Also, if you have 200 blue words by the time you get to the end of the lesson, you will have saved yourself at least 599 clicks by not saving the blue words, plus 200 long waits for the LingQs to be saved, and 200 long waits for control to be returned after changing the status.
I used to mark many words as ‘known’ also for convenience reasons. But recently I am starting to realize that this does not make much sense. Once a word is marked as ‘known’, I cannot track it anymore. This seems to defeat the fundamental concept of LingQ.
So from now on, I stop marking any words as ‘kwonn’. This means I have to do extra clicks to mark them as ‘4’.
I have read quite a few books on LingQ now. Before the most recent update of the app, I always went through each chapter on the website before reading them in order to create the LingQs. I would have one finger on the enter button, and one on the k button, and just flick through creating LingQs (of course, I would move my hands arround when it came to looking up words in the dictionary and making my own hints). I would create many more LingQ this way than if I was simply to be making them as I read simply because I was not really paying attention and because I was not seeing the words in context, so words that I would obviously understand in context were not clear. I would then set a large fraction of these to known as I read the chapter. I only once got up high in the activity scoreboard (I was third for several weeks), and it was only possible because of this.
Say, when you encounter a verb, and right away you recognize it as a past tense form of a verb you have learned. Do you mark this as ‘known’ or ‘status 4’?
I used to mark it as ‘known’. But then I wouldn’t be able to pull out all the forms of that verb if I wanted to. So it makes more sense to me to mark it as ‘status 4’.
If you agree with this logic, and if you are starting a language from scratch, you should not have any ‘known’ words.
As I read a text, if I am confident that I know the meaning of a new blue word, I leave it. At the end of the lesson I convert these to known and don’t worry about them again. I occasionally encounter white words, in other words “known words”, that I don’t know. Then I save them.
If I encounter different forms of words I have already save, I sometimes save them. This is the case if I have not yet learned the meaning of scope of the first appearance of the word.
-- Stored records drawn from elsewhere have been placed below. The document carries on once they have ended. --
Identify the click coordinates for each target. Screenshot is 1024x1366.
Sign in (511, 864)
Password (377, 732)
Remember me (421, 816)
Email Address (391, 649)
It is also the case if this particular form of the word, let’s say the third person singular of the past tense or something, is hard to remember.
I changes the status of words either when flash carding, or in the yellow pop up, or in batch form in the Vocab section. In some cases, the status moves up as a result of my flash carding.
Even starting from scratch there will be known words if the language shares some vocabulary with a language you already know.
I doubt if many, if any, of the people with a high AI score are “gaming the system”. They are too busy learning their language.
LingQing is generally faster now than it was for a long time. There are some issues at the present moment with uneven delays in LingQing and we think we have a few solutions that will improve things. So I am hoping we will get improvement in that regard fairly soon.
But this has not held me back. I have LingQed 1751 words in Ukrainian in the last 7 days and my known words count has increased by 5832. This known words count is not a true indicator since so many words are similar to Russian, and I had spent the previous 10 days doing Ukrainian in the Hebrew slot. This was really time consuming because I had to change google translate to Ukrainian from Hebrew each time. In this period I saved 1593 LingQs and added 4023 new words, many of which were added again in the Ukrainian slot, no doubt.
Steve, how did you migrate your vocab from the Hebrew slot to the Ukrainian one?
Hypothetically speaking, if you had those known words marked as ‘status 4’ from the beginning, you could just export all the lingQs from the Hebrew slot and and import them to the Ukrainian one. Now, I guess you have lost all the ‘known’ words, right?
I have no interest in exporting any words, or finding words of similarity. If I want to see verbs in their different forms, I will look for conjugation tables on Google. What I want to do is read and read and read, as easily and as enjoyably as possible.
You started all over again?!?! Oh man, if only you had instead created status 4 LingQs for the hundreds of thousands of words you have set to known in every language, you could have saved yourself the trouble!
Just wondering if anyone actively changes words to status 4 on recognising their meaning only passively (and saves them separately for all forms)? I have been holding back doing this thinking it is somehow ‘cheating’ and subject to daily fluctuations of tiredness and confidence…
But if I DON’T do this and rely only on working through the flashcard exposures, it takes ages to increase my known words, and also seems impossible to meet my known words weekly targets.
Most of my known words are words that I do not LingQ. I usually have a very low “learned word” count, i.e. status 4 words. It is mostly the reading, LingQing and listening that enables me to learn. Thus known words, words read, and LingQs created are my key stats. The listenint stat at LingQ does not reflect the amount I listen on my MP3 player.